**Task data**
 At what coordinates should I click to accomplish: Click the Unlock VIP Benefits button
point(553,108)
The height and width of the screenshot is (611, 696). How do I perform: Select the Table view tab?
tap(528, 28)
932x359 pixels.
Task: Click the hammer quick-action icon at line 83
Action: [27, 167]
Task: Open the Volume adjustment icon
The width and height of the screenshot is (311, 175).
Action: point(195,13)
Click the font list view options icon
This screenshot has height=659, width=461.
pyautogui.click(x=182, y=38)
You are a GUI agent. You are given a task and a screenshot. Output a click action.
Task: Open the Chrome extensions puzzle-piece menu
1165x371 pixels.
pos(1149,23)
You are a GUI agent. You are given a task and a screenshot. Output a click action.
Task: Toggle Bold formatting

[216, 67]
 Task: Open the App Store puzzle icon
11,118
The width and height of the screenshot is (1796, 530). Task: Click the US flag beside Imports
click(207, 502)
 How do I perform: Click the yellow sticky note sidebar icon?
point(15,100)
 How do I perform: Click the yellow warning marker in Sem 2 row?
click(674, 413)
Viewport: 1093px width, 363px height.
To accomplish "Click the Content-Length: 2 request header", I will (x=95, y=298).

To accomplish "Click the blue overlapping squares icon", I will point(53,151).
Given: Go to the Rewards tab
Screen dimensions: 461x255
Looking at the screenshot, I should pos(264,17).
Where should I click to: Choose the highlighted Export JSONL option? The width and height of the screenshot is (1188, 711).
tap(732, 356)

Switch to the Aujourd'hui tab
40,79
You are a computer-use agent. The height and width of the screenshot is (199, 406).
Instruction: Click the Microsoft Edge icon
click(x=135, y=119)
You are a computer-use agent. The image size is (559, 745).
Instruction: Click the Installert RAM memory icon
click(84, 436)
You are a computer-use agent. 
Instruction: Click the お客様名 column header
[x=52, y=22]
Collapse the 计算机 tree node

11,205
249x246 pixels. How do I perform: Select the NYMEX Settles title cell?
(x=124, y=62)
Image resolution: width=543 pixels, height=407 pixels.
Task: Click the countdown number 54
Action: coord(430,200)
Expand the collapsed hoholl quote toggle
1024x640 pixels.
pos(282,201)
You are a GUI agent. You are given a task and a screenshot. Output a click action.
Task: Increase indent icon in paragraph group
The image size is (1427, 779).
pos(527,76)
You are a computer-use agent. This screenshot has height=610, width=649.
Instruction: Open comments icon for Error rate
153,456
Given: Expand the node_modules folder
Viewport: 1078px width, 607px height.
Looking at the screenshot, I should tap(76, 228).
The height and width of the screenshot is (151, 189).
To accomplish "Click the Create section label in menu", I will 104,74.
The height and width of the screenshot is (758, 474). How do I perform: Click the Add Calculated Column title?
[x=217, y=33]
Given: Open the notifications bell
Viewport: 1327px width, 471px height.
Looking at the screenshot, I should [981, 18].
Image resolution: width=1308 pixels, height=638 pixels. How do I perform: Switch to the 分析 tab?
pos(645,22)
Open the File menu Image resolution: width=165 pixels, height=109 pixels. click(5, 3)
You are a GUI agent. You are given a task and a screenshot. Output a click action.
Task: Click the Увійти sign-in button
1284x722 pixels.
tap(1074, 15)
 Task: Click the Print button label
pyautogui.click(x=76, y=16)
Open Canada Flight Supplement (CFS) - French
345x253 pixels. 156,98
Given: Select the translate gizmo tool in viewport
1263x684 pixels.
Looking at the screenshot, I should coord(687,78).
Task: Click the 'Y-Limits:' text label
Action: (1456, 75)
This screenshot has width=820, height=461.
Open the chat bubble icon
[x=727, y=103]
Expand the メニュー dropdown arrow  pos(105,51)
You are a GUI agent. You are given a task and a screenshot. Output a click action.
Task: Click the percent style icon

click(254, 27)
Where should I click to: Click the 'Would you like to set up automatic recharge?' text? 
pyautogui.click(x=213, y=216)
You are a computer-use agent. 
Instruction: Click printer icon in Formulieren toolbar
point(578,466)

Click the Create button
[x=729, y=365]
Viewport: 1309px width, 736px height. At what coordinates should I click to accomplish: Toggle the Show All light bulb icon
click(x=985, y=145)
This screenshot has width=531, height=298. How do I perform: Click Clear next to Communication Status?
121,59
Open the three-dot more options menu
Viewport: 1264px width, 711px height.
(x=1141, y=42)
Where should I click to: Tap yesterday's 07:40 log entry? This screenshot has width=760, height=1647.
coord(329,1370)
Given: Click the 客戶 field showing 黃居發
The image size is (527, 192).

**What you should do**
Your answer should be the lines of the listing above between the line holding "Instruction: Click the Installert" and the line holding "You are a computer-use agent. This", inclusive, restated word for word and alone.

**Response**
Instruction: Click the Installert RAM memory icon
click(84, 436)
You are a computer-use agent. 
Instruction: Click the お客様名 column header
[x=52, y=22]
Collapse the 计算机 tree node

11,205
249x246 pixels. How do I perform: Select the NYMEX Settles title cell?
(x=124, y=62)
Image resolution: width=543 pixels, height=407 pixels.
Task: Click the countdown number 54
Action: coord(430,200)
Expand the collapsed hoholl quote toggle
1024x640 pixels.
pos(282,201)
You are a GUI agent. You are given a task and a screenshot. Output a click action.
Task: Increase indent icon in paragraph group
The image size is (1427, 779).
pos(527,76)
You are a computer-use agent. This screenshot has height=610, width=649.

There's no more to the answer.